When hardening a Nextflow to handle resource shortages (for example exit code 2147483647), an immediate retry will in most circumstances fail because the resources have not yet been made available. It is best practice to use which has an increasing backoff delay, allowing the system time to provide the necessary resources.
When publishing your Nextflow pipeline, make sure your have defined a container such as 'public.ecr.aws/lts/ubuntu:22.04' and are not using the default container 'ubuntu:latest'.
To limit potential costs, there is a timeout of 96 hours: if the analysis does not complete within four days, it will go to a 'Failed' state. This time begins to count as soon as the input data is being downloaded. This takes place during the ICA 'Requested' step of the analysis, before going to 'In Progress'. In case parallel tasks are executed, running time is counted once. As an example, let's assume the initial period before being picked up for execution is 10 minutes and consists of the request, queueing and initializing. Then, the data download takes 20 minutes. Next, a task runs on a single node for 25 minutes, followed by 10 minutes of queue time. Finally, three tasks execute simultaneously, each of them taking 25, 28, and 30 minutes, respectively. Upon completion, this is followed by uploading the outputs for one minute. The overall analysis time is then 20 + 25 + 10 + 30 (as the longest task out of three) + 1 = 86 minutes:

If there are no available resources or your project priority is low, the time before download commences will be substantially longer.

By default, Nextflow will not generate the trace report.
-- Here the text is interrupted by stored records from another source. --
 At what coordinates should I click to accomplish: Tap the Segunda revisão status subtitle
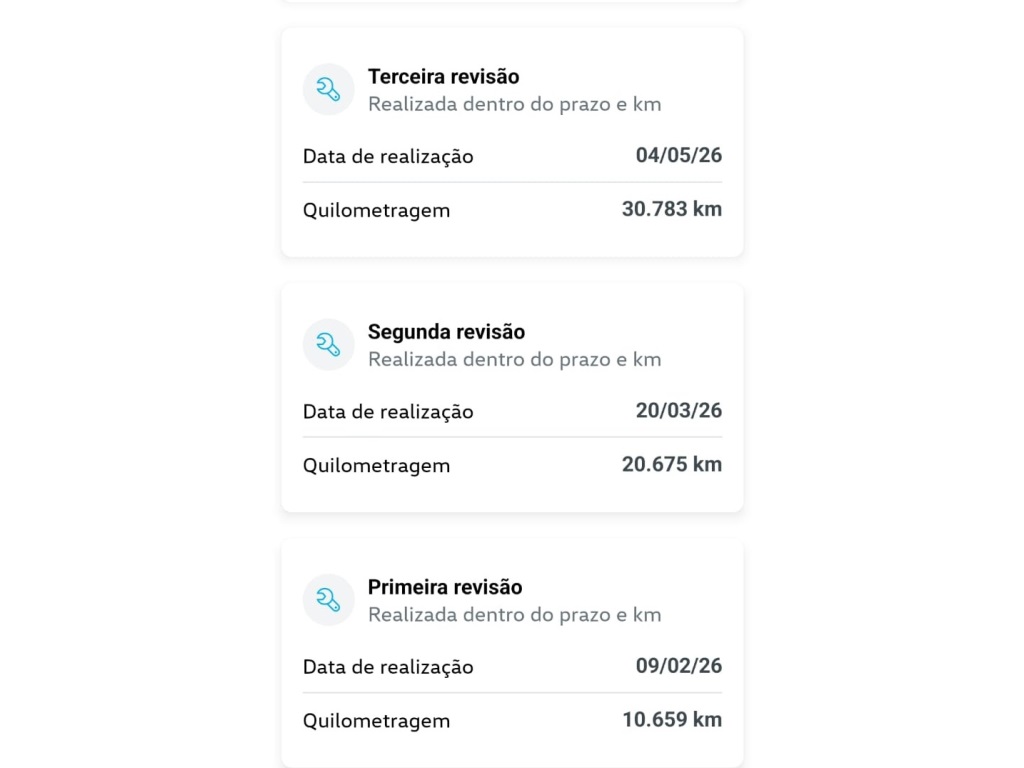[515, 360]

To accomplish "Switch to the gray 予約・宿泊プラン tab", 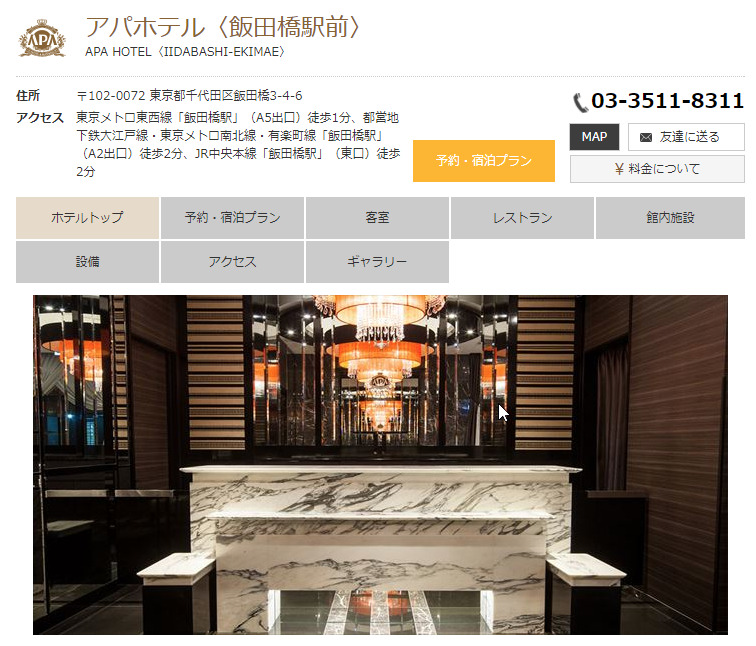I will 232,217.
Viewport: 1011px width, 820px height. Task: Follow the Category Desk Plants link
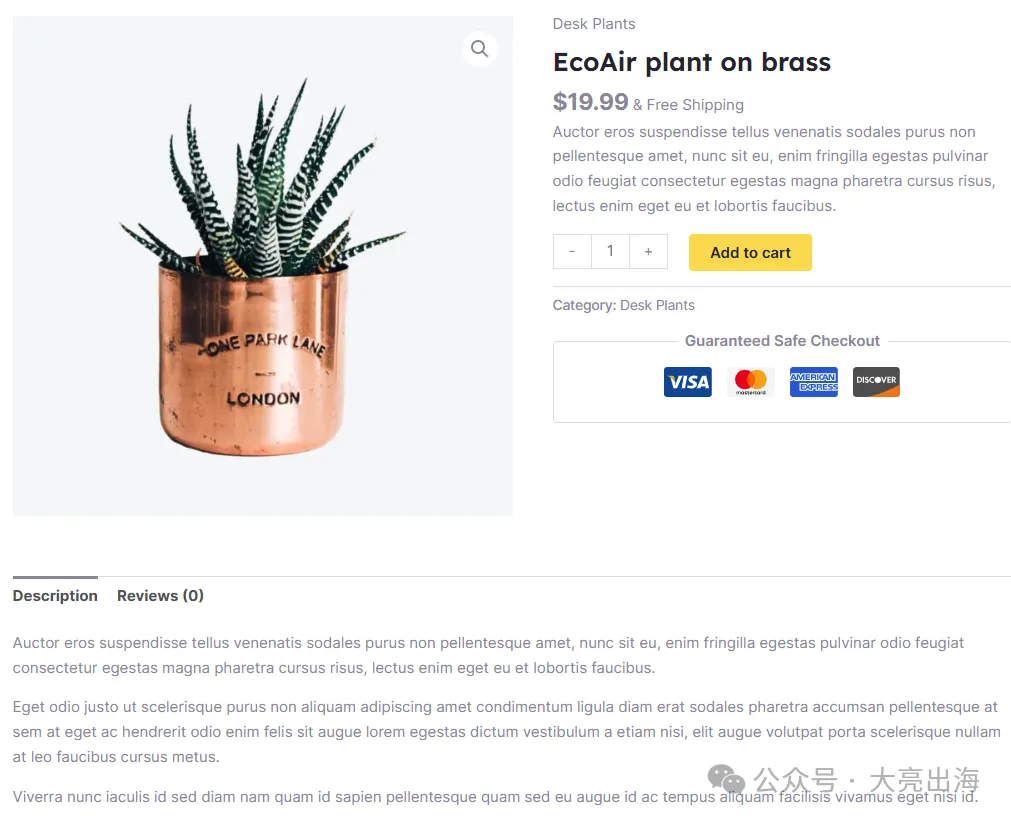(657, 305)

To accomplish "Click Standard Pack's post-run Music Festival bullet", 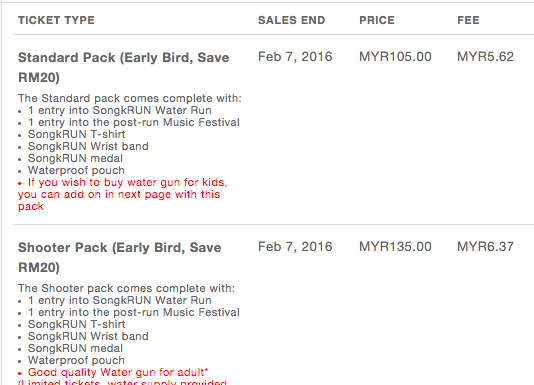I will click(x=134, y=122).
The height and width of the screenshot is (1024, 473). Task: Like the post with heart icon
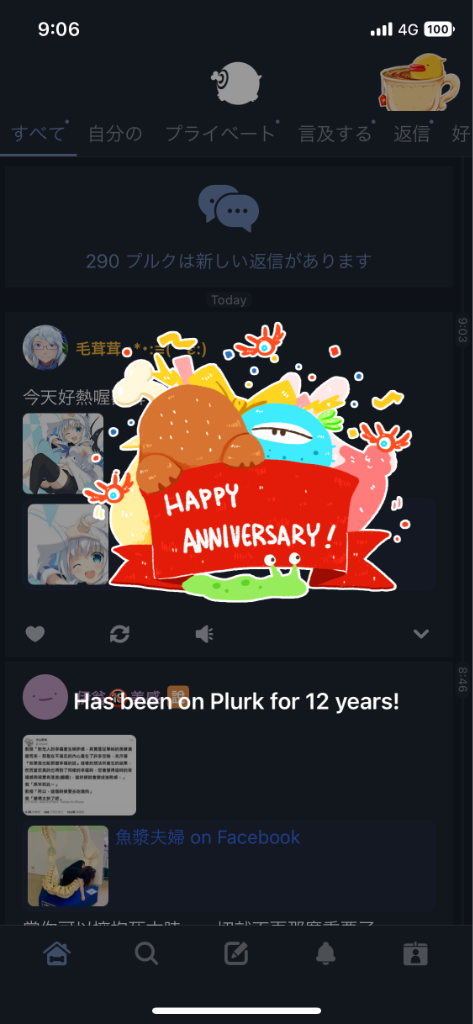pos(35,633)
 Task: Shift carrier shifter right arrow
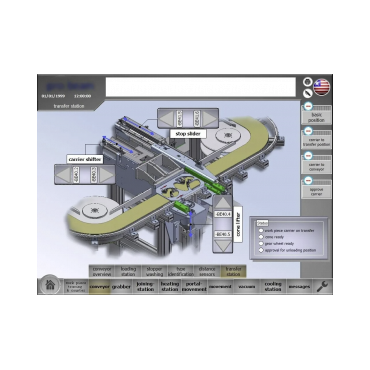(x=106, y=175)
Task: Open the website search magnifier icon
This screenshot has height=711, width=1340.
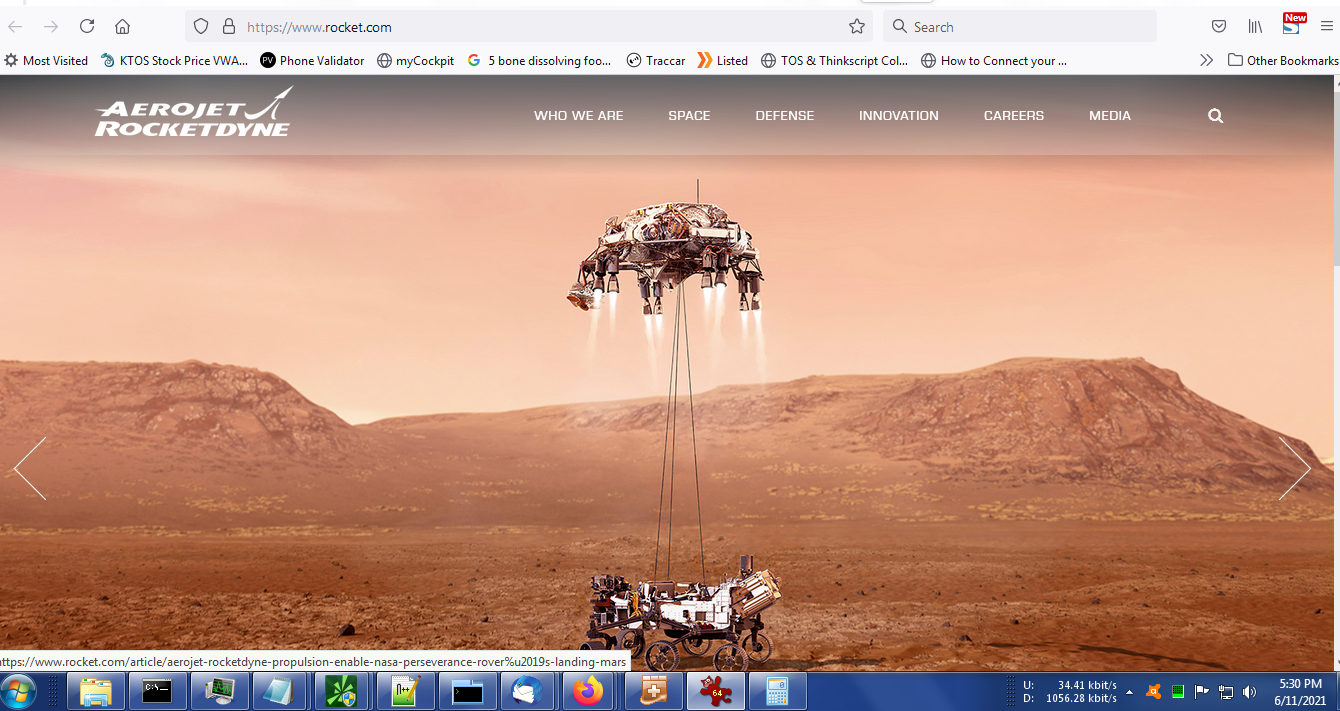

If you want to enable generating the report, add the section below to your userNextflow.config file.

trace.enabled = true
trace.file = '.ica/user/trace-report.txt'
trace.fields = 'task_id,hash,native_id,process,tag,name,status,exit,module,container,cpus,time,disk,memory,attempt,submit,start,complete,duration,realtime,queue,%cpu,%mem,rss,vmem,peak_rss,peak_vmem,rchar,wchar,syscr,syscw,read_bytes,write_bytes,vol_ctxt,inv_ctxt,env,workdir,script,scratch,error_action'

Useful Links

Analyses

An Analysis is the execution of a pipeline.

Starting Analyses

You can start an analysis from both the dedicated analysis screen or from the actual pipeline.

From Analyses

Navigate to Projects > Your_Project > Flow > Analyses.
Select Start.
Select a single Pipeline.
Configure the analysis settings.
Select Start Analysis.
Refresh to see the analysis status. See for more information on statuses.
If for some reason, you want to end the analysis before it can complete, select Projects > Your_Project > Flow > Analyses > Manage > Abort. Refresh to see the status update.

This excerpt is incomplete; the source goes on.